* **Challenge**
Convert the material from its first line through the line containing "Inteligência Artificial (107, 1451)", that line included, into a numbered list, leaving out any blank lines.

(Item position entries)
◇ ◇ ◇ ◇

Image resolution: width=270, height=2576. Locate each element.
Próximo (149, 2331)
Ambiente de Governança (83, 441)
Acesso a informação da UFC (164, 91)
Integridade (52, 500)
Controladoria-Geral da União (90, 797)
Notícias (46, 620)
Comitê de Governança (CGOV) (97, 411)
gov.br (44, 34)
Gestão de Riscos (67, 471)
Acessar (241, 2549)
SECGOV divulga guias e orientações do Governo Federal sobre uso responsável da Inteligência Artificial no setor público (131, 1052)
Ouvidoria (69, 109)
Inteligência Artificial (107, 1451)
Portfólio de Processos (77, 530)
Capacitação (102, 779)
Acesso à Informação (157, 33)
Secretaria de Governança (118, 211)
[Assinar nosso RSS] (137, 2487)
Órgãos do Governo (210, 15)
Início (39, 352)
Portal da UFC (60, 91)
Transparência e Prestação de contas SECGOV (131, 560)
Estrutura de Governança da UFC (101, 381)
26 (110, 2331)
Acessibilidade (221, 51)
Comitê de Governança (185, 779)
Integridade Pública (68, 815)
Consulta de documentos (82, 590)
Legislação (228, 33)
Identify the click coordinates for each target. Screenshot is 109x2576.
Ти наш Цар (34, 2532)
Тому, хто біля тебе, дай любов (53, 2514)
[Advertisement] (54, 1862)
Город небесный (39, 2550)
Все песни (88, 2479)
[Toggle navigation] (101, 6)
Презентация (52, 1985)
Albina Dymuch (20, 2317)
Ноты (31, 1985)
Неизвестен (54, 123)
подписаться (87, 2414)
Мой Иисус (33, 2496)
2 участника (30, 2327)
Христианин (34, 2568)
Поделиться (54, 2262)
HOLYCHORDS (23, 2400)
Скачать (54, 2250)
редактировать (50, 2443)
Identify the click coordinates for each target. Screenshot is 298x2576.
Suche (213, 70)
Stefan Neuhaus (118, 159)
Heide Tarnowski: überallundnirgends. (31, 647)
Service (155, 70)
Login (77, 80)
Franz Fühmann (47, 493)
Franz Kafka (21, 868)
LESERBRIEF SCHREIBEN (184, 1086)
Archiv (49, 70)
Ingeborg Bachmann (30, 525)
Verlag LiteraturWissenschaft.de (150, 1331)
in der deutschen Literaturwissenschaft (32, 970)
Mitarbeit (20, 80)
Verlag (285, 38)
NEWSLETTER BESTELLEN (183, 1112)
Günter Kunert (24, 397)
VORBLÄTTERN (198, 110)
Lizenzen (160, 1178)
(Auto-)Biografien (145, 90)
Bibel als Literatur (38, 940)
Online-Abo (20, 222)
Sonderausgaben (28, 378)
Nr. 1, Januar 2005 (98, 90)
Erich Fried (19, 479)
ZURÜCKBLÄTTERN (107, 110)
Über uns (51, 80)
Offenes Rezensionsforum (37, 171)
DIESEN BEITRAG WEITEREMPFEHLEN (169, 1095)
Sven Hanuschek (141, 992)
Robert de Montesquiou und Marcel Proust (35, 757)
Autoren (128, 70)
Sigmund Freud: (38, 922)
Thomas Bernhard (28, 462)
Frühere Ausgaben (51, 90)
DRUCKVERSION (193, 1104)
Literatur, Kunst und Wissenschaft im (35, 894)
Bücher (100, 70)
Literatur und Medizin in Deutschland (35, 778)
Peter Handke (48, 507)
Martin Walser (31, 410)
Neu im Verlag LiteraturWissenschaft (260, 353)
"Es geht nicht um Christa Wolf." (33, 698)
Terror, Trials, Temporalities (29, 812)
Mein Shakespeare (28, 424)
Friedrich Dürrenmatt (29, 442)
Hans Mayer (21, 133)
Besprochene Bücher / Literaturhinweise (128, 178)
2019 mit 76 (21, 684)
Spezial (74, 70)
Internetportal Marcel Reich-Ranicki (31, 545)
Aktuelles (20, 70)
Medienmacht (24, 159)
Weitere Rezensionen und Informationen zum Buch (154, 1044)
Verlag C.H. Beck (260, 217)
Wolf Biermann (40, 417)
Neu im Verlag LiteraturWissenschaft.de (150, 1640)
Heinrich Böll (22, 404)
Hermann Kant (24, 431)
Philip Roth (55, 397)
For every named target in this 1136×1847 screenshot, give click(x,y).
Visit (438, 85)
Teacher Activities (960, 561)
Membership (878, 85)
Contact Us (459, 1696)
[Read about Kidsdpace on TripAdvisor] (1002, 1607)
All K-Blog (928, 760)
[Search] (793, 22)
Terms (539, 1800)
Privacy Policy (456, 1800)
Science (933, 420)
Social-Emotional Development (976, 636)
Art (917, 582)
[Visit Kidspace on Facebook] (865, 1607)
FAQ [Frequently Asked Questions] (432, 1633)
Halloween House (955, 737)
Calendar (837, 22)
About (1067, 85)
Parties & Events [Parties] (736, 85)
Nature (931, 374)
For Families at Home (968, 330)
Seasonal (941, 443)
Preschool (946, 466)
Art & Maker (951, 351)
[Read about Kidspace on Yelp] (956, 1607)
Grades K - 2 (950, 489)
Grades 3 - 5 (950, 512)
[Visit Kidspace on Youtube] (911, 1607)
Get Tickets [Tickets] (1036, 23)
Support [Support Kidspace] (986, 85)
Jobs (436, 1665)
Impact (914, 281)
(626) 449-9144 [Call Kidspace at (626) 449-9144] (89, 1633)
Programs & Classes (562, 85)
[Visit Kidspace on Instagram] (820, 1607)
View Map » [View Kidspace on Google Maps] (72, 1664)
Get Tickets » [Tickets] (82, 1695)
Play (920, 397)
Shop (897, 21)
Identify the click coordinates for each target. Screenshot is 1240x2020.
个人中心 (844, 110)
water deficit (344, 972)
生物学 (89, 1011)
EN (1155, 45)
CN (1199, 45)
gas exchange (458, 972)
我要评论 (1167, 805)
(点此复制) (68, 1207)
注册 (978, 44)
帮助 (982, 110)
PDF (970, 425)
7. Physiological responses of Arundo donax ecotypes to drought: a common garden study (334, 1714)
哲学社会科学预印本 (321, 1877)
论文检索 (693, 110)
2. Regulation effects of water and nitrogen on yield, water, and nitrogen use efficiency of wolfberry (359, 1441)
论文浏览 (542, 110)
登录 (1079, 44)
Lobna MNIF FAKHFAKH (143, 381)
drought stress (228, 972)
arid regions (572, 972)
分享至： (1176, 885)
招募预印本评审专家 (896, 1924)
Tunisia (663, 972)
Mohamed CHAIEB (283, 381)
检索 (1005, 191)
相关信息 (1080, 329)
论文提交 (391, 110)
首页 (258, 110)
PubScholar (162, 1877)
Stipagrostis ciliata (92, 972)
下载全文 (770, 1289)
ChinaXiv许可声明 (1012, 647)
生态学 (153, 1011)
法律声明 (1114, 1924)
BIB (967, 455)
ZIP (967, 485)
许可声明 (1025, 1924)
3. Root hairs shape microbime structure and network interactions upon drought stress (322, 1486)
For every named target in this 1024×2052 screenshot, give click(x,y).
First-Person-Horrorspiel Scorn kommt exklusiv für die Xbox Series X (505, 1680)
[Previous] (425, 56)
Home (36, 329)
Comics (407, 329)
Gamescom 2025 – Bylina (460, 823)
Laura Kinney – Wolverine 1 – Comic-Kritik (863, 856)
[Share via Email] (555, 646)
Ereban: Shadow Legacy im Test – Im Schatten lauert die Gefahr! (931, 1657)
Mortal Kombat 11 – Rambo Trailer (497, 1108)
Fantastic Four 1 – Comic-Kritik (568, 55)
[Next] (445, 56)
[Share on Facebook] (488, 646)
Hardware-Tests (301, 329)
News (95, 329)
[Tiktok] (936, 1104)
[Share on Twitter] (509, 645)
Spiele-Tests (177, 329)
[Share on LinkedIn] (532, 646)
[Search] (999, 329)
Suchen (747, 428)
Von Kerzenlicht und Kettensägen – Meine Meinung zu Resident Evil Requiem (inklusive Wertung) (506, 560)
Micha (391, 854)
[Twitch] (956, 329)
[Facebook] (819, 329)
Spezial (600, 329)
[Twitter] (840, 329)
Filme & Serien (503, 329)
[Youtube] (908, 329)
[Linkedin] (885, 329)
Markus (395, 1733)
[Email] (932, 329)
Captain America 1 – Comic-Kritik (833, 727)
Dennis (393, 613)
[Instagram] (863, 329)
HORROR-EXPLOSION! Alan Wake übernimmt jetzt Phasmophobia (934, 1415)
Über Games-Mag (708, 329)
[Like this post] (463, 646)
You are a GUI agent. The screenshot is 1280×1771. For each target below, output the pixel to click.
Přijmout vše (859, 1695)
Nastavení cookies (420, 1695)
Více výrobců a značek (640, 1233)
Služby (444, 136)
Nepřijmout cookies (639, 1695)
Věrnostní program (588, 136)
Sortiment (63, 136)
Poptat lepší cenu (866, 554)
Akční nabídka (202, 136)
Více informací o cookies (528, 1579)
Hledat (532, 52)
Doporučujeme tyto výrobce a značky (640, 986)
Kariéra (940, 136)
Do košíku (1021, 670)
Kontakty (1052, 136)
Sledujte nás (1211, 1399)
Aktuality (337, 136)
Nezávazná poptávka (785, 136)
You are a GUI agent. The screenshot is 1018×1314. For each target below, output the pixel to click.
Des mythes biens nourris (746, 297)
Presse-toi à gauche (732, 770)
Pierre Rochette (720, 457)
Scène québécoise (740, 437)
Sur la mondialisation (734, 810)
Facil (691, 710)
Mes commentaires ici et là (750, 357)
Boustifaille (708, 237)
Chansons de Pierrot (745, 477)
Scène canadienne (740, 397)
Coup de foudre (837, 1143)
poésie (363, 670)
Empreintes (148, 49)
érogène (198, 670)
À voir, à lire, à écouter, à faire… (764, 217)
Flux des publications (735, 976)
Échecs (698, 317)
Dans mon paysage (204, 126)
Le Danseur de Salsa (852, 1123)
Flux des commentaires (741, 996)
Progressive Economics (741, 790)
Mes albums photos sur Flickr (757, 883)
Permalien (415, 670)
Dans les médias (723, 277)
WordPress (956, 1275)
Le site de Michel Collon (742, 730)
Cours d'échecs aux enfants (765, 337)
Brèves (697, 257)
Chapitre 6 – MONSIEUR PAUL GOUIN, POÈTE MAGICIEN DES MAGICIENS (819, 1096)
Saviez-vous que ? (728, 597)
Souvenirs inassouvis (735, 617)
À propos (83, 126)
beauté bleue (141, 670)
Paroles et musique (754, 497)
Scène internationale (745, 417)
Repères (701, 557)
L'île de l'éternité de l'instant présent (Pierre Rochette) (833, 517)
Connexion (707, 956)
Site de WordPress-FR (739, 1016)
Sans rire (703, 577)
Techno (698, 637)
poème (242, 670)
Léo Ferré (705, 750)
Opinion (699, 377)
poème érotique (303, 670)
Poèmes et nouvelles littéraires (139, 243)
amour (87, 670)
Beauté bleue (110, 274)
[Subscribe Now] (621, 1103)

◇ ◇ ◇ ◇

* **Result**
1. Image resolution: width=270, height=2576. Locate each element.
2. Próximo (149, 2331)
3. Ambiente de Governança (83, 441)
4. Acesso a informação da UFC (164, 91)
5. Integridade (52, 500)
6. Controladoria-Geral da União (90, 797)
7. Notícias (46, 620)
8. Comitê de Governança (CGOV) (97, 411)
9. gov.br (44, 34)
10. Gestão de Riscos (67, 471)
11. Acessar (241, 2549)
12. SECGOV divulga guias e orientações do Governo Federal sobre uso responsável da Inteligência Artificial no setor público (131, 1052)
13. Ouvidoria (69, 109)
14. Inteligência Artificial (107, 1451)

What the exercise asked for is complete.